Ear/ Visual Pathway & Phototransduction

Questions and Answers

What initiates visual transduction in the photoreceptors?

Inhibition of guanylate cyclase

Chemical change in sodium ions

Absence of light

Light absorption resulting in retinal isomerization (correct)

What form of retinal is generated after it absorbs light energy?

Active-retinal

Photon-retinal

Cis-retinal

Trans-retinal (correct)

What must happen to trans-retinal before it can absorb another photon?

It must bind to GTP

It must activate phosphodiesterase

It must be converted back to cis form (correct)

It must undergo conformational change

Which enzyme is responsible for producing cGMP from GTP during phototransduction?

Guanylate cyclase

What occurs after the activation of photopigment by a photon?

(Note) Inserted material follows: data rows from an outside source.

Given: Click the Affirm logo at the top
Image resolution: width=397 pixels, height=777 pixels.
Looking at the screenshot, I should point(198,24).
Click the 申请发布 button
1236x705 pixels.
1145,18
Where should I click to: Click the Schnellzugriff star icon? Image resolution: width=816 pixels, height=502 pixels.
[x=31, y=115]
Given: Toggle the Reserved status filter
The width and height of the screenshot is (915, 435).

Trans-retinal exits the photopigment

What happens to sodium ion channels when cGMP is present in high concentrations?

They open and allow Na+ to enter the cell

Which molecule replaces GDP with GTP in the phototransduction pathway?

Transducin

How is trans-retinal converted back to cis-retinal in the retina?

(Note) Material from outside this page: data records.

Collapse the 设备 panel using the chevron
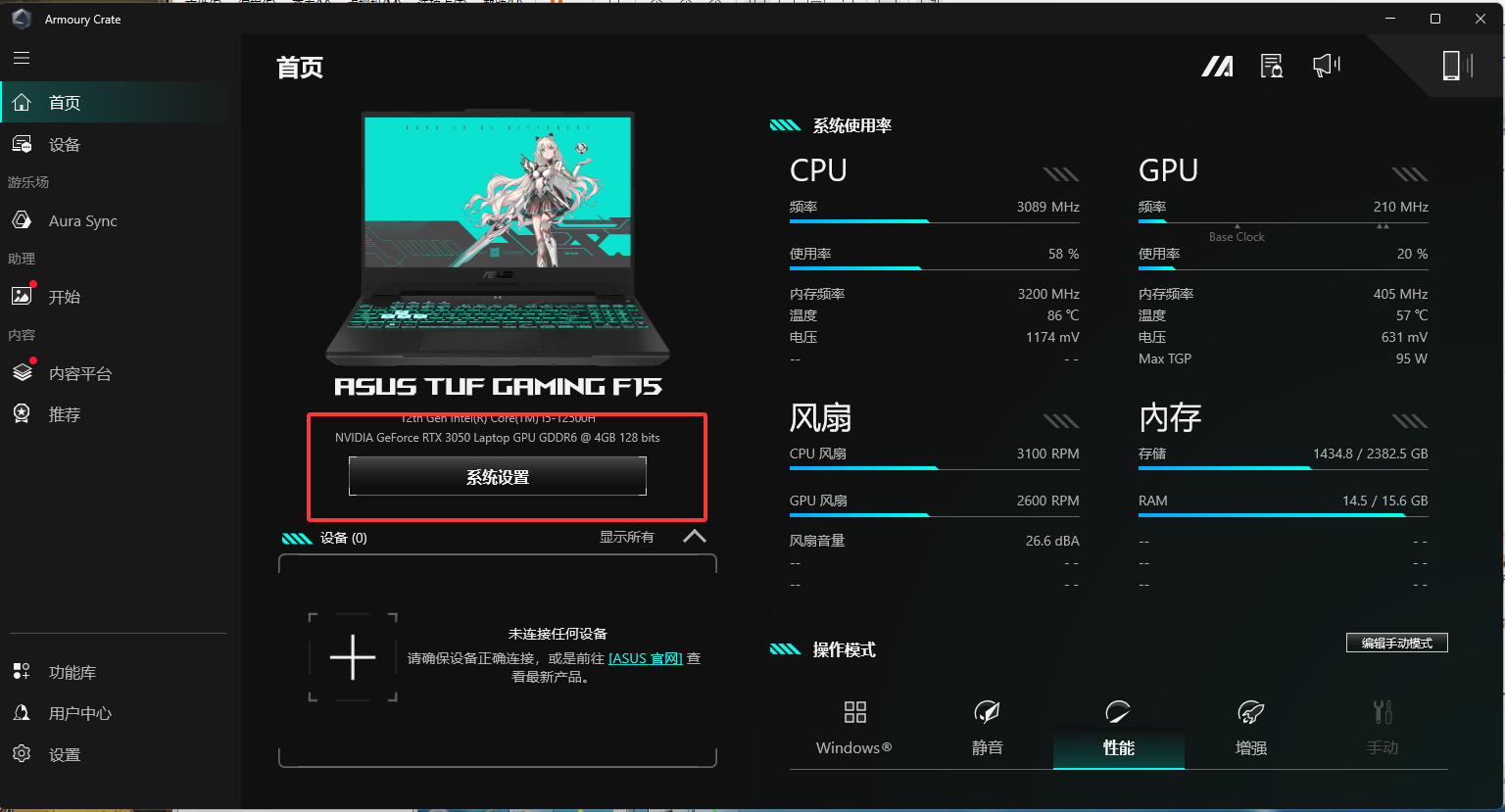This screenshot has height=812, width=1505. (x=694, y=537)
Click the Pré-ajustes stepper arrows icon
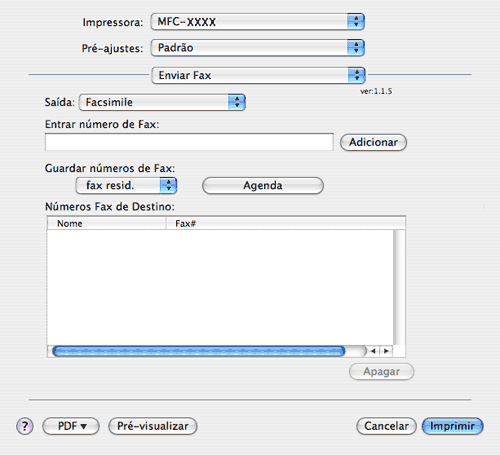500x455 pixels. [356, 48]
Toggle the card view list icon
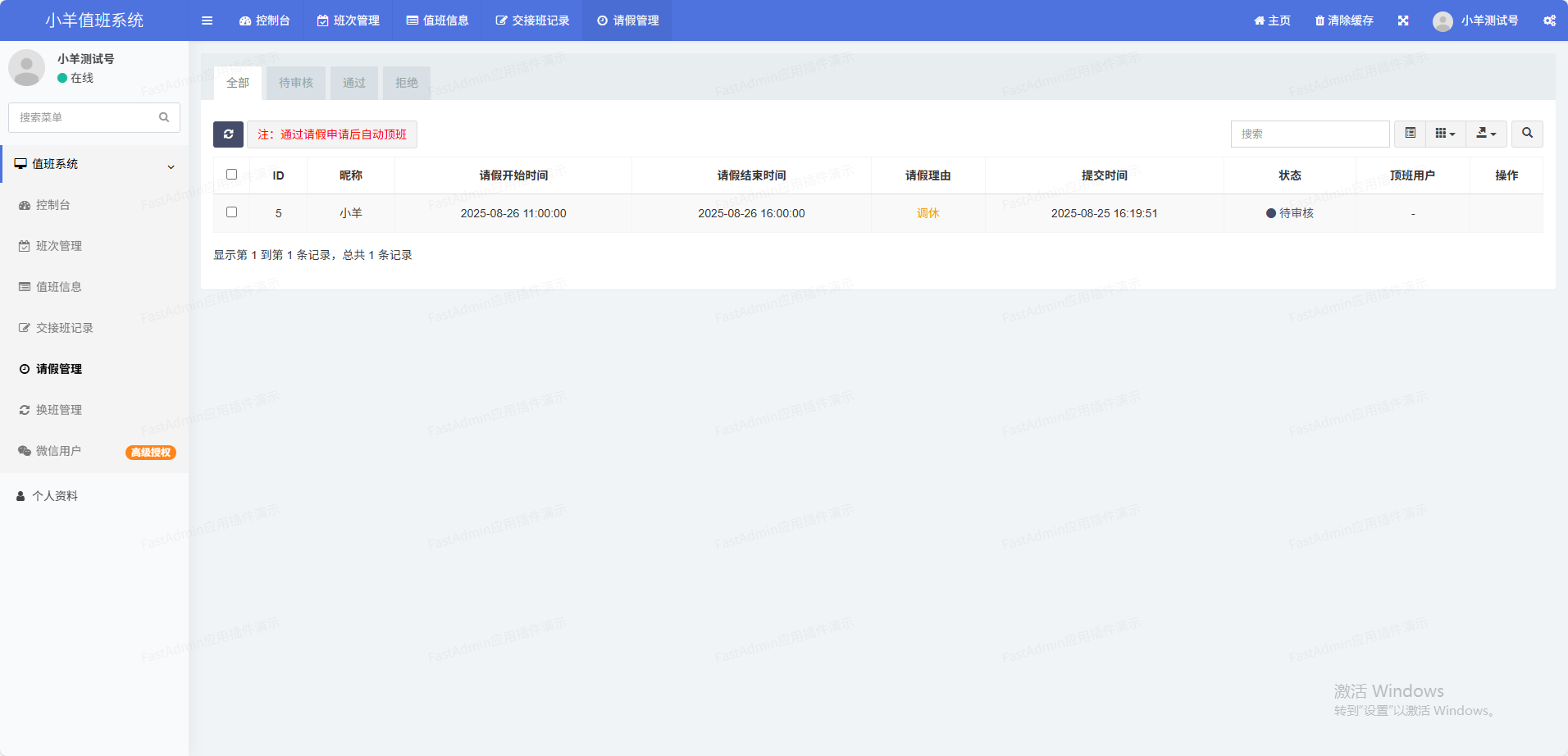Screen dimensions: 1568x756 click(1410, 134)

Through an energy-dependent process in the pigmented epithelium

What is the role of Guanylate Cyclase in phototransduction?

It produces cGMP from GTP.

What happens to cGMP when phosphodiesterase (PDE) is activated?

It is converted into GMP, decreasing its intracellular amount.

Which event occurs first during phototransduction after light activation?

GTP-bound α subunit separates from βγ subunit.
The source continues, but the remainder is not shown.